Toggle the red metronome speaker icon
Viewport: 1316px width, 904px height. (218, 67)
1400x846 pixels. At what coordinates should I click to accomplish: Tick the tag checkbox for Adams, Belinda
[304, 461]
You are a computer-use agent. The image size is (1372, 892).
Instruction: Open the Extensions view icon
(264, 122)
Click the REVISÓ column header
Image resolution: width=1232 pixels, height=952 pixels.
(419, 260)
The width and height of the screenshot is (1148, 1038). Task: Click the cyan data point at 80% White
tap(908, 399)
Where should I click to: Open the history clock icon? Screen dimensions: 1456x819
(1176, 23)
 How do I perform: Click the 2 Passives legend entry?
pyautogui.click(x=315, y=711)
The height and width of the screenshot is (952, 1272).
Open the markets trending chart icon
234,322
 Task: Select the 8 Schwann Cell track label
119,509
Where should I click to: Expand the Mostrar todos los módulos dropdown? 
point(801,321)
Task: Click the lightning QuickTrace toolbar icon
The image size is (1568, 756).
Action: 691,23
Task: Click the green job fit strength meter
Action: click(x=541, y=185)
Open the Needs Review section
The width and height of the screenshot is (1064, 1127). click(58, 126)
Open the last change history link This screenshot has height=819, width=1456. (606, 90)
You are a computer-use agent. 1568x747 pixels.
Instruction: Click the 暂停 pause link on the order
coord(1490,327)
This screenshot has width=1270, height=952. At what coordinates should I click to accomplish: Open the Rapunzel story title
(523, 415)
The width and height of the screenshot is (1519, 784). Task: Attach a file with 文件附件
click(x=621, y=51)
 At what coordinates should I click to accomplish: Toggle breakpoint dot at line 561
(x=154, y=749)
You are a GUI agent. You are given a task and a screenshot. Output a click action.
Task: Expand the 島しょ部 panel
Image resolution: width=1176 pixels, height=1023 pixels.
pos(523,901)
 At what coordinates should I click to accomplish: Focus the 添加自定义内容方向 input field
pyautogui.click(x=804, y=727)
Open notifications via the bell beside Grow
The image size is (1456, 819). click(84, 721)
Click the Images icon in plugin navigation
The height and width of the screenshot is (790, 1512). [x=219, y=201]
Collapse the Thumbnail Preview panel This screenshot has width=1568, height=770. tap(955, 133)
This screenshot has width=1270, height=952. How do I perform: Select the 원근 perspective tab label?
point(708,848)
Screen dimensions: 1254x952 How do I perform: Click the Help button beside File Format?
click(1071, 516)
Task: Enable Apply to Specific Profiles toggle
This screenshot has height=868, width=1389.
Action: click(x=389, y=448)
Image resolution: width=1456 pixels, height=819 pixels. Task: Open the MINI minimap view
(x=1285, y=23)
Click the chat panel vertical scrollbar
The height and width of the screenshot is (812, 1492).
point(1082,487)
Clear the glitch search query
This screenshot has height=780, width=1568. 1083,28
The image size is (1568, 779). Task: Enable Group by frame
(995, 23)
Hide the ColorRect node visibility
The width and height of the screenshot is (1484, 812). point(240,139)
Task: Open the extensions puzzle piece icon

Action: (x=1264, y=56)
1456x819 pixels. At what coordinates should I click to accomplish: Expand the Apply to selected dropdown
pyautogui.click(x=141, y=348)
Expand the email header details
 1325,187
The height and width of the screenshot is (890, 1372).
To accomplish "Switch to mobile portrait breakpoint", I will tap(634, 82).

|---|

— What is expected —
The required output is an exact retyping of the lines from the one that contains "This screenshot has height=868, width=1389." through the last line of the material above.

— Exercise solution —
This screenshot has height=868, width=1389.
Action: click(x=389, y=448)
Image resolution: width=1456 pixels, height=819 pixels. Task: Open the MINI minimap view
(x=1285, y=23)
Click the chat panel vertical scrollbar
The height and width of the screenshot is (812, 1492).
point(1082,487)
Clear the glitch search query
This screenshot has height=780, width=1568. 1083,28
The image size is (1568, 779). Task: Enable Group by frame
(995, 23)
Hide the ColorRect node visibility
The width and height of the screenshot is (1484, 812). point(240,139)
Task: Open the extensions puzzle piece icon

Action: (x=1264, y=56)
1456x819 pixels. At what coordinates should I click to accomplish: Expand the Apply to selected dropdown
pyautogui.click(x=141, y=348)
Expand the email header details
 1325,187
The height and width of the screenshot is (890, 1372).
To accomplish "Switch to mobile portrait breakpoint", I will tap(634, 82).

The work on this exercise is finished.